### What to work on
**1.** In the surgery account, how much was paid at registration, and for what?
**2.** Extend the surgery account, picking up after its final sentence.

### Page excerpt
········
So surgery. Here is how it went. It is pretty unfiltered. It's really hard to talk about so it might seem a bit cold at some points but I tried to be accurate. Also, as it is unfiltered there is medical stuff (including poop and catheters) as well as cursing. There, you've been warned.
I couldn't sleep the night of the 4th. I was up just scared and stressed, watching Frasier on Netflix, screwing around on Facebook. My little sister called me at 3:45AM my time, 6:45AM her time while she was up with my nephew for a feeding. We chatted a bit, said I love you. I tried to get some sleep. I got about max 40 minutes before my alarm went off to be at the hospital at 5AM. I shook my husband awake. Threw on the clothes I had set out for myself when I had packed my hospital bag the night before. Brushed my teeth. Waited for him to finish taking our 2 pups out. Snuggled the crap out of our dogs and kissed them. Grabbed my stuff and we drove the 5 minute drive to hospital.
Joe dropped me off to sign in and register whilst he parked the car. I was the first person to sign in. Joe came in about halfway through the process of paperwork and paying $500+ for 2 days they expected me to be in the hospital. I got copies of all paperwork I signed (please if you're ever ill or hurt make sure you get a copy of EVERYTHING you sign, I mean it, keep them on file for yourself-trust someone who has been doing this for a decade). We went out to the waiting room. There was a guy my age or younger there with his father and his girlfriend. He told me he was having shoulder surgery. We chatted for a minute or two and they called him in to sign-in and register. Joe and I waited. The 3 of them came back out after he signed in. All 5 of us waited.
A nurse came and led me down to the surgery prep room. I changed into my gown and hair & feet covers. I peed in a cup to prove I wasn't pregnant for them. I got into the gurney and had blood drawn, an IV set up, nurses checked my blood pressure and my stats and logged them. Joe got to come in to be with me. Two young gals introduced themselves to us and told me they worked for some company and would be monitoring my movements of something-I was a little distracted by my mounting fear. The anesthesiologist came in and introduced himself to us and began (in the most monotone voice ever) to go through the long laundry list of what could happen to me and how I could die, then he went through his part of the procedure and left. The lead nurse during surgery came and introduced herself to us. She assured my husband she would be in constant contact with him via his cell throughout my procedure. She checked a few vitals and left. During this time shoulder guy was wheeled in and prepped and hauled off. Joe and I both were white as sheets and afraid and pretending not to be. We tried to be up beat and joke around. They then wheeled me to the last prep room before surgery.
········
### Data provided

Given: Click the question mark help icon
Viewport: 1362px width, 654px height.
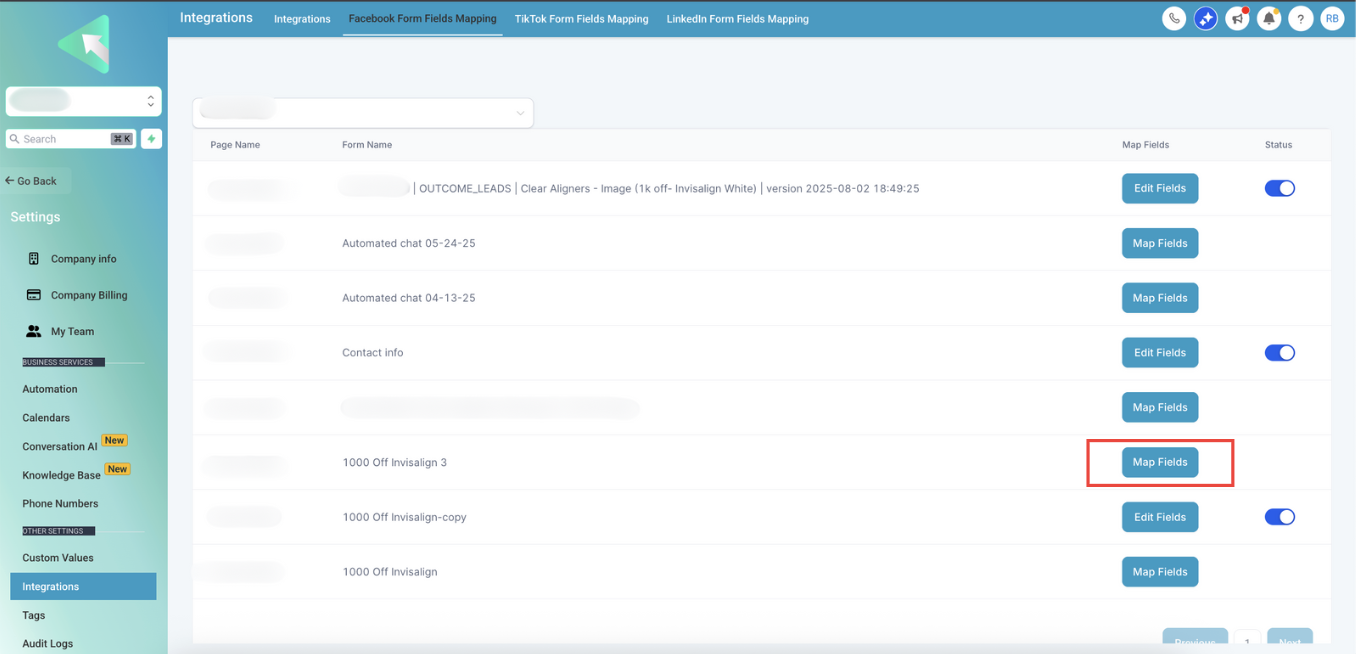Looking at the screenshot, I should (x=1300, y=18).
········
### Written responses
**1.** $500+ for the 2 days they expected the hospital stay to last.

**2.**
I was right across from surgery guy and his family. He looked panicked. I tried to smile and joke. A nurse came in to talk to them, his surgeon came, he said goodbye to his family and they wheeled him off. Joe and I were alone. I told him how much I loved him, how much he means to me, how scared I was. We held each other. He was scared and pretending to be fine. He told me he loved me. We went over the phone tree of who to call with updates. We laughed at the silly posters about hand washing in the room. My surgeon came in. Dr. Lanman looked over my stats and we chatted briefly. He went to go see what was taking so long. Joe and I held hands tightly. I started to cry but choked it back. Facing my mortality is NOT what I wanted to be doing at 28. I grabbed Joe and hugged him. The nurse came to wheel me in to the OR, I hugged and kissed Joe and told him I loved him, he said the same. I was wheeled across the hall to my OR.
As soon as we entered the Operating Room it was FREEZING! They asked me to slide across the gurney to the table. I slowly made my way onto the table set up and reclined as best I could. They immediately began to pull off my gown from around me to just on top of me and started putting my arms into foam holders so I was lying in a T set up. The anesthesiologist began to hook me up to my drugs whilst the head nurse packed warm blankets over me to keep me from shivering. The 2 monitoring gals arrived and started hooking up electrodes to me feet and legs. The anesthesiologist told me he was going to start my drugs and I floated off into my oblivion scared and panicked but forcing myself to think positively.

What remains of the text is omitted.